Pacific / French Polynesia

Port Moresby’s slums crowned at Pacific Film Festival in Papeete

10:13 am on 13 February 2024

'Kaugere, A place where nobody enters' documentary director Stephen Dupont wins this year’s FIFO. Photo: FIFO

The 21st International Pacific Film Festival (FIFO, Festival International du Film Océanien) held its closing ceremony at the weekend, with Australian-PNG documentary Kaugere: a place where nobody enters topping the list with the Grand Prix du Jury.

The 60-minute documentary, directed by Stephen Dupont, focuses on daily life in one of PNG capital Port Moresby's slums, where most essential public services have collapsed and lawlessness and crime seem to be the only remaining rules.

It however offers a glimmer of hope by showing the benefits of some social rehabilitation programmes focusing on sports, especially rugby.

Another Australian-produced documentary, Circle of Silence', focusing on the shady circumstances surrounding the murder of five Australian journalists in Timor-Leste in the mid-1970s and co-directed by Luigi Acquisto and Lurdes Pires, received a "special prize" from the Jury.

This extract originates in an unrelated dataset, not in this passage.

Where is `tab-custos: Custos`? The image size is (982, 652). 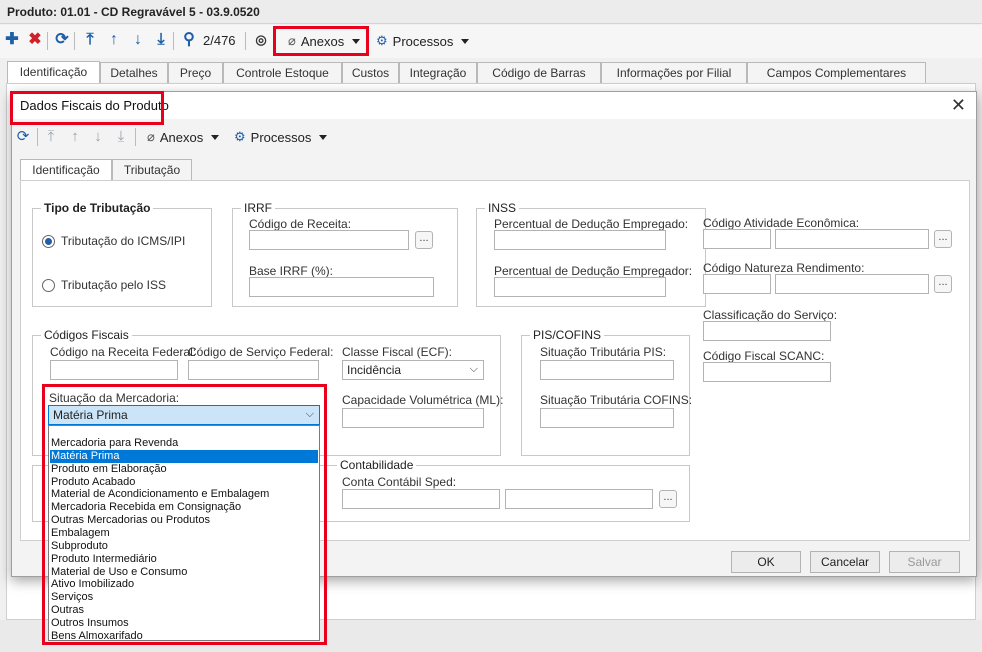 tab-custos: Custos is located at coordinates (370, 72).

A New Zealand 27-minute documentary, Homesteads - Mahika, directed by Piata Gardiner-Hoskins, received the prize for best short movie, as did 23-minute Taratoa Stappard-directed "Taumanu", another NZ-produced short movie in the short fiction category.

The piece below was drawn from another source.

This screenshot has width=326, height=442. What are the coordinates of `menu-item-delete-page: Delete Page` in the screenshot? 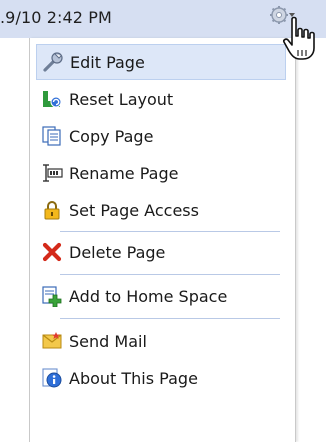 It's located at (161, 252).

Another notable award went to a Cook Islands documentary, Beneath the Moana: exploring deep sea mining in the Pacific, focusing on the controversial deep sea mining burgeoning industry, including in the Cook Islands.

This year's competition, from 2 to 11 February 2024, was partly disrupted by tropical cyclone Nat's passage over the main island of Tahiti.

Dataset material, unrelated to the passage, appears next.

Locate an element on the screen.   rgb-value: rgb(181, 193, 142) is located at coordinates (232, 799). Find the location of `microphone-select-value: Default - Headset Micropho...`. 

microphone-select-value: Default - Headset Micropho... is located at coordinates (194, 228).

This year, once again, competitors were representing a variety of Pacific countries and territories (Australia, New Zealand, New Caledonia, French Polynesia, Papua New Guinea, Hawaii and Timor Leste).

There were ten films in competition, 7 short documentaries and thirteen short fictions, all dealing with various issues such as environmental impact of climate change in the Pacific, nuclear, identity, history, tradition, arts and violence.

Prizes were awarded by a seven-member international jury chaired by New Zealand Maori director-producer Briar Grace-Smith.

French Polynesia’s President Moetai Brotherson and Wallès Kotra, a founding father of the FIFO. Photo: FIFO

Call for fund to preserve Pacific's identities and cultures

On the margins of the festival, the Pacific's movie and TV industry players took part in workshops and seminars with this year a renewed call to set up what is described as a "Pacific Audiovisual Fund" that would provide some financial and technical public aid to moviemakers from all the Pacific region.

One of the founding fathers of the FIFO, Kanak personality Wallès Kotra (who over the past thirty years has held key positions within French public broadcasting group France Televisions), stressed the need, more than ever, to promote the production of Pacific stories by Pacific authors and producers, in an attempt to protect the region's rich identities.

"In the age of Amazon and Netflix, another kind of tsunami is very real: this huge flow of global images coming to our screens from everywhere, inundating the Pacific and causing our cultures, our languages to be gradually submerged", he told colleagues during these sessions.

"To fight against climate change is necessary, but we also have to fight for our islands' visibility. It's not because we are small that we have nothing to say...This is what the FIFO is all about", he stressed, recalling the very same message was delivered over twenty years ago when the FIFO was launched.

The inaugural [www.fifotahiti.com FIFO] was held in 2003 in Papeete.

Next year's competition is scheduled to take place from 31 January to 10 February in Papeete.